ÜFLESEN UÇACAK
Söze şöyle başlamıştı “Nedir yahu bu israf, adeta lojman krallığı kurmuşlar, biz iktidara geldiğimizde, milletvekili lojmanları dahil hepsini satacağız. İsraf İsraf İsraf!”
Eski köhne, cılız, üflesen uçacak kadar dirençsiz Türkiye’de; Adamlar şeker Fabrikaları yapmış, sadece Fabrika mı?
Aynı zamanda yem fabrikası, damızlık hayvan çiftligı, aynı zamanda sinema ve tiyatro salonu yapmışlar, insanlar sosyalleşsin ve kaynaşsınlar diye.

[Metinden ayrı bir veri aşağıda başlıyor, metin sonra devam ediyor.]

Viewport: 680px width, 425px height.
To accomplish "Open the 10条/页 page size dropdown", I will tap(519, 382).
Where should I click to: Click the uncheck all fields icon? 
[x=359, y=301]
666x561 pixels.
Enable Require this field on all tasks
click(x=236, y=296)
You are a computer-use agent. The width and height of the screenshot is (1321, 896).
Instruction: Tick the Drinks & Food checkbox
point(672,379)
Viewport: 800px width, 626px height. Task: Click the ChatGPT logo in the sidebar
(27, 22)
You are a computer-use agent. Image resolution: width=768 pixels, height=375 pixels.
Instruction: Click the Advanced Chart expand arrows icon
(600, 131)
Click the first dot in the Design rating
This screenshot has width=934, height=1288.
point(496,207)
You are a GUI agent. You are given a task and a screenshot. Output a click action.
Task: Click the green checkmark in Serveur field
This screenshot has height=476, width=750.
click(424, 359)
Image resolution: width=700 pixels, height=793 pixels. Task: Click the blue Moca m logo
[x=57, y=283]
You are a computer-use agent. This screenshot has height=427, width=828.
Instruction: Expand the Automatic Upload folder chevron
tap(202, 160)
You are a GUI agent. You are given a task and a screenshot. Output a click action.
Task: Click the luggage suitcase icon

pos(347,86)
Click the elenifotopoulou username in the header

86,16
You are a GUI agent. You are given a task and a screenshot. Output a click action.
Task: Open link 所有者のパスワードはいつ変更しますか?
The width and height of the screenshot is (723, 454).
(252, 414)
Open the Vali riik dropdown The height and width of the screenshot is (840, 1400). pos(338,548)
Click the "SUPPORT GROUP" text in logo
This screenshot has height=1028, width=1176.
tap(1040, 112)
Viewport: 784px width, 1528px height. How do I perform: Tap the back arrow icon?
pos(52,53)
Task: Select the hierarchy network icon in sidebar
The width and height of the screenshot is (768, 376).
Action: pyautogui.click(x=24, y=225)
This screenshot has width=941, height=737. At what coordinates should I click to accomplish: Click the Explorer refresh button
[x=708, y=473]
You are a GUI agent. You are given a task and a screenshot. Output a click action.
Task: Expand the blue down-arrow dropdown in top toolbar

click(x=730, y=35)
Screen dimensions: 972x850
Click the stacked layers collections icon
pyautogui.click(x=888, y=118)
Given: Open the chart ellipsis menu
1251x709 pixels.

Hemen her fabrikanın kendi mesire alanı vardı ve evi olmayanlar için lojman.
Kapattılar ağa.
Demiryollarının kendi okulları, kendi hastaneleri vardı, her istasyonda lojman, önünde güzel bir bahçe, kendileri uretsinler,ekip biçip yesinler, ne güzel bir düşünce değil mi?
Onlarda yok ağa.
Küçük beldelerde her Sağlık ocağının hemen yanı personel lojmanıydı.
Öyle ya küçücük kasabalarda kiralık ev bulmak mümkün mü?
Devlet aklı işte.
Ak’lını sevdiklerim bu geleneğide sürdürmediler ağa.
Polis ve asker lojmanları vardı, üzerine bir yenisi daha yapılmadı.
Mesela köy odaları vardı, bildiğin küçük pansiyon.
Kalmadı ağa.
Hastane lojmanları vardı, artık yok.
“Nedir bu yahu, lojman krallığı kurmuşlar, hepsini satacağız” diye meydanları inletiyordu.
Avuçları patlarcasına alkışlıyordu adam, dün Alanya’ya atanan kızı için döne döne ev arıyordu.
Kızcağızın maaşı ancak kiraya yetiyor, bir o kadarına daha ihtiyaç var.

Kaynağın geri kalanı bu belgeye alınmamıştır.